TASK DETAILS => Which of the lines in the data mention the string "under"? List them all.

DATA EXTRACTS =>
------------------------
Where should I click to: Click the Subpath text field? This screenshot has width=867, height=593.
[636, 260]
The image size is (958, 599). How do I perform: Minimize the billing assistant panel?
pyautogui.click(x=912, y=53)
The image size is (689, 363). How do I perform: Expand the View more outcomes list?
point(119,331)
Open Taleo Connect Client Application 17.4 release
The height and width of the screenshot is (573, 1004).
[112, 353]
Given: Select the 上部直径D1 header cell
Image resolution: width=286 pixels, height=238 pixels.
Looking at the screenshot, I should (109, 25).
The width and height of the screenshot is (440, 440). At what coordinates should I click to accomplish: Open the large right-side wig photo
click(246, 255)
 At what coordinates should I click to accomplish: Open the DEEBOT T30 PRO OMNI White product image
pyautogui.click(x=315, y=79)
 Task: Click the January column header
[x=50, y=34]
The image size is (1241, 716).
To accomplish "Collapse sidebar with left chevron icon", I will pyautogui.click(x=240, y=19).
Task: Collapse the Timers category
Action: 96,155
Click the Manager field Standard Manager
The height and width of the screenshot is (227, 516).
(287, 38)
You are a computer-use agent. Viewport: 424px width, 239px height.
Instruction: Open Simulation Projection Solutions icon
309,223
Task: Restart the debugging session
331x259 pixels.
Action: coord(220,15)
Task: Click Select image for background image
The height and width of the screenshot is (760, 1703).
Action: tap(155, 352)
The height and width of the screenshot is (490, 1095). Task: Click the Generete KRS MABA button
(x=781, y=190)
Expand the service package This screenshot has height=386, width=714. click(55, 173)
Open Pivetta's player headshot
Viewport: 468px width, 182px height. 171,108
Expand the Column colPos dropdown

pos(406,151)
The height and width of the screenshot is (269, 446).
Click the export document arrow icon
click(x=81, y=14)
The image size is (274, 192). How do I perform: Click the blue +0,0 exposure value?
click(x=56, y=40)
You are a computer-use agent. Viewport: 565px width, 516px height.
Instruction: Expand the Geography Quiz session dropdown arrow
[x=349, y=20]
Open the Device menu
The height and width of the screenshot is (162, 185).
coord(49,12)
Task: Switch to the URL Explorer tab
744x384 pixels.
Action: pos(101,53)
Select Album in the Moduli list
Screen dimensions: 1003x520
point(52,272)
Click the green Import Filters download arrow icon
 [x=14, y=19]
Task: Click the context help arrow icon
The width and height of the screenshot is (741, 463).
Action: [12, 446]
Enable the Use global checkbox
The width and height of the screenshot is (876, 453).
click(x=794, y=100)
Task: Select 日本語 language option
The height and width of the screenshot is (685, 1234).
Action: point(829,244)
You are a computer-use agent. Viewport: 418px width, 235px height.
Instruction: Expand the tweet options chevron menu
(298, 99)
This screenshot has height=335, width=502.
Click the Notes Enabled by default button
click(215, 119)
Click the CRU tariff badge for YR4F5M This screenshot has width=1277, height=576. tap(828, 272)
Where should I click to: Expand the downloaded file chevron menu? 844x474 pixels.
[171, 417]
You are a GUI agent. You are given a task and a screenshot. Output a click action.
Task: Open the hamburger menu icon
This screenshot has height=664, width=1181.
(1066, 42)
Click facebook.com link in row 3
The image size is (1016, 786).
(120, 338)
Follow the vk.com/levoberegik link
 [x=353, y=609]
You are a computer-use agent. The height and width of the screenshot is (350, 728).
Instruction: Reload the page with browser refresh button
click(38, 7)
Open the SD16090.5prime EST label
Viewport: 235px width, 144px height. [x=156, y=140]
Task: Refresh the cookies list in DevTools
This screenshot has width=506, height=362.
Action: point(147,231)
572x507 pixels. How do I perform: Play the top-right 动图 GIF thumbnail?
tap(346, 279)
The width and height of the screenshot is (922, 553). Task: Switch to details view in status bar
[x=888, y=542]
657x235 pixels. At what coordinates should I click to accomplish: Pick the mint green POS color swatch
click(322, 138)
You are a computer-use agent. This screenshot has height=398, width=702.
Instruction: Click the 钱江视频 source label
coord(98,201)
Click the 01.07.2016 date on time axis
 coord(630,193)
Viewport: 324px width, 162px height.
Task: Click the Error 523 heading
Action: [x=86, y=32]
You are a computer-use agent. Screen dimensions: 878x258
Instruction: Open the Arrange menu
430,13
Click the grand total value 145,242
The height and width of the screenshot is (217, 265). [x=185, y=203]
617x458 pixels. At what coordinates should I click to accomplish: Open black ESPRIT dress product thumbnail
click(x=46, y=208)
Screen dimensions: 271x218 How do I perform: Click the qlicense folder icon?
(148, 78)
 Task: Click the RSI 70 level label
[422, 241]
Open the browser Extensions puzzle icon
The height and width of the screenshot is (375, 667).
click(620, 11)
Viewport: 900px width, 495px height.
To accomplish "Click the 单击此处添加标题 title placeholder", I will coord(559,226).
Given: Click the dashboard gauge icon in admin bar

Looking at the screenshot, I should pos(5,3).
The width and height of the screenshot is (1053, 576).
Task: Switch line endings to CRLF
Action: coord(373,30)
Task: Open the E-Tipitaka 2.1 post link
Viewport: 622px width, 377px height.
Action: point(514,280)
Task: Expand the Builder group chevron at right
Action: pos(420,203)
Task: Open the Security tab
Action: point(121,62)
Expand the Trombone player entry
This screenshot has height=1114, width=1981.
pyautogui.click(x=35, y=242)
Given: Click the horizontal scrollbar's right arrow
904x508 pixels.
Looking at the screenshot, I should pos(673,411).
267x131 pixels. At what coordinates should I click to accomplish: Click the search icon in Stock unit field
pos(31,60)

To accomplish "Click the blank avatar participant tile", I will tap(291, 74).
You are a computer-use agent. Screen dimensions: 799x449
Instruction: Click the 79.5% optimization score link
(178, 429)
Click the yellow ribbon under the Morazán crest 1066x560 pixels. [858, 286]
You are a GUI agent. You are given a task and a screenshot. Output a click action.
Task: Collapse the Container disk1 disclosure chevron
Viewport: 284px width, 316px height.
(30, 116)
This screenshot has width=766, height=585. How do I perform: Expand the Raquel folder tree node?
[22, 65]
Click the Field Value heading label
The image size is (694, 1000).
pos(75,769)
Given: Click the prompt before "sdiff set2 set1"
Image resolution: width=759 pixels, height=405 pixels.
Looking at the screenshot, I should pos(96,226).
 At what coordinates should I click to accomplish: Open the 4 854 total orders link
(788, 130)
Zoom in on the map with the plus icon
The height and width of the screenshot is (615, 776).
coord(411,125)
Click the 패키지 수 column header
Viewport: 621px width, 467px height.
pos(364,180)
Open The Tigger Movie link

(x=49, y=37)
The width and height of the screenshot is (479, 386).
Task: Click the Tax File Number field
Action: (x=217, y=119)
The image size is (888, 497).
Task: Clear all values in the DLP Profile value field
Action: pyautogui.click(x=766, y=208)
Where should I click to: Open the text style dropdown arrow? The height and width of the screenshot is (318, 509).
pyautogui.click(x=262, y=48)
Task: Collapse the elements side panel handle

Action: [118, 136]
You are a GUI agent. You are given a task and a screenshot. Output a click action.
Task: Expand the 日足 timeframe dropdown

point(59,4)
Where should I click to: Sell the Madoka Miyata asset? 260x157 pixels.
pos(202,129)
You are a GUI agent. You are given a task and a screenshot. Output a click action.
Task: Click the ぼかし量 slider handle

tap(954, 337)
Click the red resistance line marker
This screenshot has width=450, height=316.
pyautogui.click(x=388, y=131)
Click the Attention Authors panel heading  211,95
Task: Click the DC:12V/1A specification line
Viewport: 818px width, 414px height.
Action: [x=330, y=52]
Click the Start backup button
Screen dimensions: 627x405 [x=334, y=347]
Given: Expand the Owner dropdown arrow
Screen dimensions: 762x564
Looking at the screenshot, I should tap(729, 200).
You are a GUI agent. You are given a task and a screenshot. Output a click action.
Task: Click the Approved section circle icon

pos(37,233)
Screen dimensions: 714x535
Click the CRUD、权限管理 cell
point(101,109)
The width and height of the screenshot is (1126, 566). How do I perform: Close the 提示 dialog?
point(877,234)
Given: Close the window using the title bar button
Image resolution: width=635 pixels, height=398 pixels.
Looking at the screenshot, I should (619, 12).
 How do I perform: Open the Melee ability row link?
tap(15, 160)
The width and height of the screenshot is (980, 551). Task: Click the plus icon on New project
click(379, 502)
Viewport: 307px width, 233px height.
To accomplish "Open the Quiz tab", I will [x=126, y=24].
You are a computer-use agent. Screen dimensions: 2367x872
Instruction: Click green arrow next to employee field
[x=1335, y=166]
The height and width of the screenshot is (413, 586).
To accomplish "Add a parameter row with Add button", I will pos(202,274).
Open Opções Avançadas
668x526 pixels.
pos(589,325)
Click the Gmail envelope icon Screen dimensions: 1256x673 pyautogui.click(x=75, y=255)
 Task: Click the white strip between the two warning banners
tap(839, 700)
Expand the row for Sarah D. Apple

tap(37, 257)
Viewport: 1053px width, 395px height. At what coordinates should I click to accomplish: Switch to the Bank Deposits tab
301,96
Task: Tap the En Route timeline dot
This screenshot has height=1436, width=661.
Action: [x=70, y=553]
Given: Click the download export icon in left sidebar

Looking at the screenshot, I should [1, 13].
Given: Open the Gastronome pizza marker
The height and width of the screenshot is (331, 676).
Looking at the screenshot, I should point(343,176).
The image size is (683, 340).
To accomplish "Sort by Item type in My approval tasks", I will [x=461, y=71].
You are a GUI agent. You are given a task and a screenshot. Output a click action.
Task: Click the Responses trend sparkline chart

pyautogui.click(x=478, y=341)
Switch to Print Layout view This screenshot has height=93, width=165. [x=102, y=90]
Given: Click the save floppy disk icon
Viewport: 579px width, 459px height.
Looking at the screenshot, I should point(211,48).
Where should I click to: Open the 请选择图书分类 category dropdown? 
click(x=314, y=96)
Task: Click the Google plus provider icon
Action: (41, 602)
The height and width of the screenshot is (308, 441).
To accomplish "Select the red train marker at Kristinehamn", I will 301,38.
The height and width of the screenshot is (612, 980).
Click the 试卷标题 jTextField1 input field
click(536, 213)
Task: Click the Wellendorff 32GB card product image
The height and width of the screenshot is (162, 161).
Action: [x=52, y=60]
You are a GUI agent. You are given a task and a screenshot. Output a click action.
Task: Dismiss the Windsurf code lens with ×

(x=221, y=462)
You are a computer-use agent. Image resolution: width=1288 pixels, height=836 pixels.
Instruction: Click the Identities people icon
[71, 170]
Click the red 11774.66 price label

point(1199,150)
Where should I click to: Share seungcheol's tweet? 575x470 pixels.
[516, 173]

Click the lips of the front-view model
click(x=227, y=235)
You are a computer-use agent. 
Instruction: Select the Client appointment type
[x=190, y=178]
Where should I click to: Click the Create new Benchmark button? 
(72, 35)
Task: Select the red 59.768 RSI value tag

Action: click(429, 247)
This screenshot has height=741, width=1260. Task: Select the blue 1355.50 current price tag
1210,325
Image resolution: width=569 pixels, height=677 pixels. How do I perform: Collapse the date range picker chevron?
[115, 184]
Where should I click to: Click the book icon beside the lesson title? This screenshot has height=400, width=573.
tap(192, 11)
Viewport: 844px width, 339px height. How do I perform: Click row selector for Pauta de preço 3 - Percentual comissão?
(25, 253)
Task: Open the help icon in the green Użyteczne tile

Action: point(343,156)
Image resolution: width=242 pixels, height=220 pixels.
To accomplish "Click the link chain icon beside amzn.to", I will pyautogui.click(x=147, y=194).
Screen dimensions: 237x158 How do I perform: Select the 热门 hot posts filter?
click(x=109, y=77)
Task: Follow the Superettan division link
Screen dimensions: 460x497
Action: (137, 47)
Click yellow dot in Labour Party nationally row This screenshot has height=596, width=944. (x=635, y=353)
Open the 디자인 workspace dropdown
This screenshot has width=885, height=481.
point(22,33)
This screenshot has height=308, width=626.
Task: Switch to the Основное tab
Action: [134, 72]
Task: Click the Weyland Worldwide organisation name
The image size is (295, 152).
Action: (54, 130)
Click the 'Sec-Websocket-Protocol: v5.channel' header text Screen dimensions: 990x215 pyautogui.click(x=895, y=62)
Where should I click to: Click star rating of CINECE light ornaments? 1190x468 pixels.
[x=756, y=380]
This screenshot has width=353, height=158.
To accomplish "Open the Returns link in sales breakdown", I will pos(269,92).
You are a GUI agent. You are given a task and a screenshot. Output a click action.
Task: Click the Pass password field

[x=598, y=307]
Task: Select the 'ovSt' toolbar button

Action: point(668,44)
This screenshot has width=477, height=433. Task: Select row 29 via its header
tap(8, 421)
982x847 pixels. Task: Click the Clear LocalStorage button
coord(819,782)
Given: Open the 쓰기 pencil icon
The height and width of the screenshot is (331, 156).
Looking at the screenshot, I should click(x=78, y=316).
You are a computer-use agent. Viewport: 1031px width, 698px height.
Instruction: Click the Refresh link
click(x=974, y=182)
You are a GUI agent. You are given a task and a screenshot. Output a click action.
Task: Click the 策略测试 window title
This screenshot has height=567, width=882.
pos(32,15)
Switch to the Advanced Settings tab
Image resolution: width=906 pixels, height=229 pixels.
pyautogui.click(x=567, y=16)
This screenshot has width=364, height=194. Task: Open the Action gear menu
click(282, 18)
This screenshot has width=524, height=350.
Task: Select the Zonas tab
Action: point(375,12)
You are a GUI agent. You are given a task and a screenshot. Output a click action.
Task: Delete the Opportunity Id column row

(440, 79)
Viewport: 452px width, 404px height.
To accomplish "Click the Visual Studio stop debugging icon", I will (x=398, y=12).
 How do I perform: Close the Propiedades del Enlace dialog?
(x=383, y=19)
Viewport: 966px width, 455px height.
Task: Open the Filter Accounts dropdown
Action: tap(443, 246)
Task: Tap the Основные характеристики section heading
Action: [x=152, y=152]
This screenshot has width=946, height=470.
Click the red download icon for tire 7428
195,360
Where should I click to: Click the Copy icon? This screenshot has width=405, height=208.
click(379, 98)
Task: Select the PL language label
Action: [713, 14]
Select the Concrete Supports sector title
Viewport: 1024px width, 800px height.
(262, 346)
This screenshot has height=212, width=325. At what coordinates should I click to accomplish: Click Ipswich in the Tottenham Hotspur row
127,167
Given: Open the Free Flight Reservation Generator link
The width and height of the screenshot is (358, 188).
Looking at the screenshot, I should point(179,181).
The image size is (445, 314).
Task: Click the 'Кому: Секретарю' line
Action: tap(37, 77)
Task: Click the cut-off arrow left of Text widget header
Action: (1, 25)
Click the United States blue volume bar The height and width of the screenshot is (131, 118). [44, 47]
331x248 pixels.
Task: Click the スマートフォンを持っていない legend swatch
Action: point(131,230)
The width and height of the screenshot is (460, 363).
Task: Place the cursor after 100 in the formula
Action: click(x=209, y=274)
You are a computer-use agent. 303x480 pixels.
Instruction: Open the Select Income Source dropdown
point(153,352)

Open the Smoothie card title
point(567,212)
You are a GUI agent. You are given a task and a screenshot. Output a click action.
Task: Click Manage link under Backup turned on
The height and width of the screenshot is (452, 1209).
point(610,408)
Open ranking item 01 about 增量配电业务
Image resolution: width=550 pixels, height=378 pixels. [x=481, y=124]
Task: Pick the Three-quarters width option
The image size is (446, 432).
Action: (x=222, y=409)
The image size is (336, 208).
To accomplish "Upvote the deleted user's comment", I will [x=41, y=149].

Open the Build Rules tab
------------------------
OUTPUT =>
Click the yellow ribbon under the Morazán crest 1066x560 pixels. [858, 286]
Task: Click Manage link under Backup turned on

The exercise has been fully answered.